Nach Ansicht von Liana Fix müssen die Europäer in Zukunft das, was Trump möchte, taktisch beeinflussen. "Damit es zwar schlimm wird, aber nicht das Allerschlimmste wird". Für sie geht das durch eine Strategie des Schmeichelns in aussenpolitischen Fragen. Indem man ihm ein paar schöne Bilder ermöglicht und gleichzeitig versucht, Einfluss zu nehmen. Etwa darauf, dass die Amerikaner nicht ihre Truppen aus Europa zurückziehen. Es klang ein wenig wie Eltern, die ihr bockiges Kind mit Süssigkeiten manipulieren wollen. Das kann auch nach hinten losgehen.

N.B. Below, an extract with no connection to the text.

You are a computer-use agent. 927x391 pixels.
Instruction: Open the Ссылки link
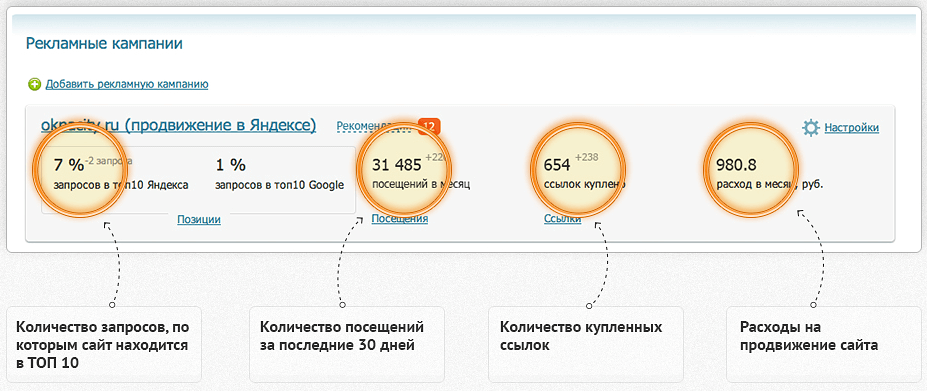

Für Peter Neumann gibt es nach den US-Wahlen zwei ganz entscheidende Fragen: Hält Trump das System in den USA, wie wir es kennen, aufrecht? Und was wird aus der Nato? Ihn beunruhigt, dass Trump anders als mit Mike Pence 2016 nun mit JD Vance einen möglichen Vizepräsidenten auserkoren hat, der von Nato und Westbindung nicht viel hält. Die Glaubwürdigkeit der Nato könnte "schnell dahin sein", so Neumann. Ruprecht Polenz plädierte in dieser ungewissen Lage für die Aufhebung der Schuldenbremse, um deutlich mehr für Militärausgaben zu investieren. Eine extrem seltene Forderung aus konservativen Kreisen.

Um eine zweite Trump-Präsidentschaft noch zu verhindern, müssen die Demokraten dringend ihr "Messenging ändern", bilanzierte Annika Brockschmidt. Und einen klaren Gegenentwurf zu den Plänen Trumps aufzeigen. Das sei bisher nicht geschehen. Gut möglich aber, dass sich das bald ändert, weil Biden zurückzieht. In ihrer nächsten Sendung diskutiert Maybrit Illner mit ihren Gästen womöglich schon die Pläne von Kamala Harris und wie sie den siegessicheren Trump doch noch vom Weissen Haus fern halten will.